[Goal] In the "Pulling a Pam" blog post below, what nickname did the writer's former co-workers use, and what did it stand for?

[Source excerpt]
Monday, January 10, 2011

Pulling a Pam

I want to know if you can 
disappoint another
to be true to yourself.
If you can bear the accusation of betrayal
and not betray your own soul.

That’s my favorite line from a poem called The Invitation. A dear friend of mine gave me a copy of it once when I really needed it. The entire poem is really beautiful, and as a recovering co-dependent, the lines above especially stuck with me.

You know that episode of The Office when the gang is at Poor Richard’s bar and Pam confesses to Roy that she kissed Jim. That was the episode when Pam decided she was going to start being more honest and being more true to herself. Before building up to the big confession to Roy (and his subsequent smashing of glasses and tables), she started by telling the bartender that he got her order wrong. See, the old Pam would’ve just walked away with the wrong order and not said a word. But the new Pam politely told the bartender that one of those beers was supposed to be a light. The bartender said no problem, and Pam walked away happy with the beer she wanted. And you can tell she was pleased with herself and wondered why she never had the courage to do that before.

I used to be like old Pam. Oh, I talked a big game, though. So big, in fact, that my former co-workers called me LB3, which stood for Littlest Biggest Ball Buster. Busting balls and calling people out on their shit at work was easy, so the nickname was well-deserved. But in my personal life, I was the exact opposite. I was a pleaser.

At one time, in the not-so-distant past, my happiness depended entirely on whether the people I loved were happy, and I didn’t even know it. Without realizing what I was doing, I made their happiness my responsibility, and I allowed myself to be ruled by unrealistic obligations and bottomless needs. I made major life decisions, small dinner decisions, and everything in between, based on what they wanted. I managed to convince myself that’s what I wanted too.

I just couldn’t bear the thought of someone I cared about being unhappy, especially when there was something I could do to fix it and make them love me. Especially when the repercussions of not fixing it meant potential punishment, usually in the form of mean words, the dreaded silent treatment, or that infamous look of contempt that could shrink me down to nothing in a heartbeat. Or worse yet, what if they left me, stopped loving me, if I didn’t do what they wanted.

[Provided data]
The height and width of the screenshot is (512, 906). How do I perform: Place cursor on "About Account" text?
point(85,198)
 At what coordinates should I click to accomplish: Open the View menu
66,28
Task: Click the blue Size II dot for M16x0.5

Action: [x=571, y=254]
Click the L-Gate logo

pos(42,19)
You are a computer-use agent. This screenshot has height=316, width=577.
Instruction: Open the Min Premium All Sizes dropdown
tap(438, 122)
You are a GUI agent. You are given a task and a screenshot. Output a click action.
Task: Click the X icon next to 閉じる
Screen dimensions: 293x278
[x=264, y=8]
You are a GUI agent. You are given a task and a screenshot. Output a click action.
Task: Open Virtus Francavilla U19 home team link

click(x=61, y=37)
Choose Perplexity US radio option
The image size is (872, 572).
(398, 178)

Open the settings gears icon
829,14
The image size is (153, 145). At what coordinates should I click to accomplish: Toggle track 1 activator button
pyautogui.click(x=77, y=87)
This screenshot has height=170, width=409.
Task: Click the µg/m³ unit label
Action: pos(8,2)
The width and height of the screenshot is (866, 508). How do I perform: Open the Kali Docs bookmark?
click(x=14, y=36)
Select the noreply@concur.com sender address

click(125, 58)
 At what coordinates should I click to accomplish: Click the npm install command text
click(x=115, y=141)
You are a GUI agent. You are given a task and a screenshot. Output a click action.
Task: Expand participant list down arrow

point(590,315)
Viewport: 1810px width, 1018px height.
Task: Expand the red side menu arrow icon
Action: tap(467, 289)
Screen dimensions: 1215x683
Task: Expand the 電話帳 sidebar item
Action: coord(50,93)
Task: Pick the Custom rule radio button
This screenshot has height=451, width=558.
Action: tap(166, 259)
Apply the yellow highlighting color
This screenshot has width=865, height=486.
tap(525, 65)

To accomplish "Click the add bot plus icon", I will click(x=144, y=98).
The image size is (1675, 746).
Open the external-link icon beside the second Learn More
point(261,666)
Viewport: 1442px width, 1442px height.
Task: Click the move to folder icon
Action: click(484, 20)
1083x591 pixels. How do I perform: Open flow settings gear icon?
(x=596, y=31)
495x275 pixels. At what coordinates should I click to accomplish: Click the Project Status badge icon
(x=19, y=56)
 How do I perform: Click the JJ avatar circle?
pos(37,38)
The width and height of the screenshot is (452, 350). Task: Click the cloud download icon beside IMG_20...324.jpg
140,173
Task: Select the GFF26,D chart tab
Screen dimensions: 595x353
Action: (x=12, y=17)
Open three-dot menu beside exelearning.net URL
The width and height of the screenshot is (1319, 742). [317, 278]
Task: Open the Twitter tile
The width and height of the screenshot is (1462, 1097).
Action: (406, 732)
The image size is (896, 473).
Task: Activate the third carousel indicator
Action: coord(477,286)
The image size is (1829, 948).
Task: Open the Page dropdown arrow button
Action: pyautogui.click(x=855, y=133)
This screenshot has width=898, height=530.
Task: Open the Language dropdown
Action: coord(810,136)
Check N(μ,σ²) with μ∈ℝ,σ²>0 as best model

[Answer for the task] LB3, which stood for Littlest Biggest Ball Buster.